Suffolk County authorities approved Padover’s plans, and construction on the spec office began in 2019. Then the pandemic hit.
“I always look at it as an opportunity when a particular sector is down in the dumps."Craig Padover
Pandemic Perseverance
Like other developments during that time, work became more problematic during and after pandemic shutdowns.
Trades called out sick, slowing down the project. Then the supply chain issues and shortages for insulation, thermal insulation clips and other building materials came.
“We started to stockpile things just to have them, and in that case, you start to buy too much because you don’t want to be short, Padover said. “So that became the challenge, in terms of getting the building built.”
Some materials had to be derived from alternative sources. The building’s thermal clips, for instance, were sourced from Canada out of necessity.
Another surprise was a lack of radio reception in the building’s basement. The local fire marshal came by again to share that Padover would have to install a radio repeater system to allow for radio reception between emergency responders throughout the building, adding an expense of about $60,000.
Satisfying Spec Suitors
The result, though, was satisfying.
The building opened to tenants last year and features loft office spaces with high ceilings and tall windows. Those windows are made with dynamic glass, which automates the level of shade based on sunlight exposure.
“From my office, I can see the side of the building and that side is clear because the sun has already passed. [To the] south the glass is a little darker. There's also a phone app where you can override the automation of it. But by doing so, you void the need for window treatments,” Padover said. “It gets a little complicated. Every pane of glass in the building has its own IP address.”
Other amenities include a rooftop terrace and two ground-floor restaurants: Jersey Mike’s and MÓGŪ, an upstart fast-casual Chinese chain out of Long Island.
The office tenants include BusPatrol, a Virginia-based company that outfits school buses with stop-arm cameras and recently picked up a contract in Suffolk County. Two others, Hanover Bank and National Life Insurance Company, are building out their office spaces and preparing to move in soon.
“This is what [BusPatrol] wanted and couldn't find it anywhere else,” Padover said. “The [tenants] that were shopping [based on] price weren't coming here.”
The building is asking about $45 per square foot in rent, according to CoStar. That’s a premium compared to the average of $35 per square foot charged by four-and-five-star office buildings in Long Island.
The building is now about 90% leased, with one 3,500-square-foot retail space remaining. Padover said he is negotiating a final lease for the vacant space.

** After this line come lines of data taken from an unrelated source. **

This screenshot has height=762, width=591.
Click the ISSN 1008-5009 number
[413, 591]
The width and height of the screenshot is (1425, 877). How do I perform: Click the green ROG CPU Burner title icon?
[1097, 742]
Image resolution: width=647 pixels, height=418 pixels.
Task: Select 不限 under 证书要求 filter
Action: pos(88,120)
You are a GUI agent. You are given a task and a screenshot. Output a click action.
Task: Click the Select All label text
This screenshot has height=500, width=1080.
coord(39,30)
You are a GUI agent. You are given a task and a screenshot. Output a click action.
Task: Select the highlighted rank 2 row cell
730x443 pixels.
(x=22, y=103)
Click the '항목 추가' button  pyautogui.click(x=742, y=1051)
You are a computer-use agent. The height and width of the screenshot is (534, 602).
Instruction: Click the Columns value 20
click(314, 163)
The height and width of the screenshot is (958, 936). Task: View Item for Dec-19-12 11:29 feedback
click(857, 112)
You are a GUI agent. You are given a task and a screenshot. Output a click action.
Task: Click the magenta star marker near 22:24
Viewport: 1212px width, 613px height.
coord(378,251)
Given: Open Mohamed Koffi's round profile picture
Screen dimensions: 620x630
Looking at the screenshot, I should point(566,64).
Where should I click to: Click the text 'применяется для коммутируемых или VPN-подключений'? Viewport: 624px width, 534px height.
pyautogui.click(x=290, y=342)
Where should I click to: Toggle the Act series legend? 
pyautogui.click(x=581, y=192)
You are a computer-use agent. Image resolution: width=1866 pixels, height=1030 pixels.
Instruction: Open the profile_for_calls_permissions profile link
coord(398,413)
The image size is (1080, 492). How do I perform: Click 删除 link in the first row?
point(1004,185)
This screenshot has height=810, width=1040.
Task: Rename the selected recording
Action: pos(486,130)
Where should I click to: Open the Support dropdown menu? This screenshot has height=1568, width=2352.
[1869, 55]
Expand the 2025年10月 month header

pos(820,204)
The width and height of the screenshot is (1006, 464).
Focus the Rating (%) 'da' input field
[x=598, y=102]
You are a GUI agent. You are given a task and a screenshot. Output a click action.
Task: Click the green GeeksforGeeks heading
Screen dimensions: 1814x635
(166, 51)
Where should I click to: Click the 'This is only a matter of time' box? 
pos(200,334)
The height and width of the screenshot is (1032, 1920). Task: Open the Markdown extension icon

The success of 410 Motor Parkway arrives at a moment of sustained weakness for Long Island’s office market, which reported negative absorption of 1.4 million square feet over the past 12 months, according to a May 10 report from CoStar. Vacancy rates were already beginning to rise before the pandemic and remain elevated at 8.8%.
However, four-and-five-star office buildings along the Long Island Expressway, like Padover’s, continue outperforming the rest of the local market.
“I had moments of doubt. But I can look back, and except for the pain of having to pay for it, I'm proud that I created something interesting and very unique with an impact on the market.”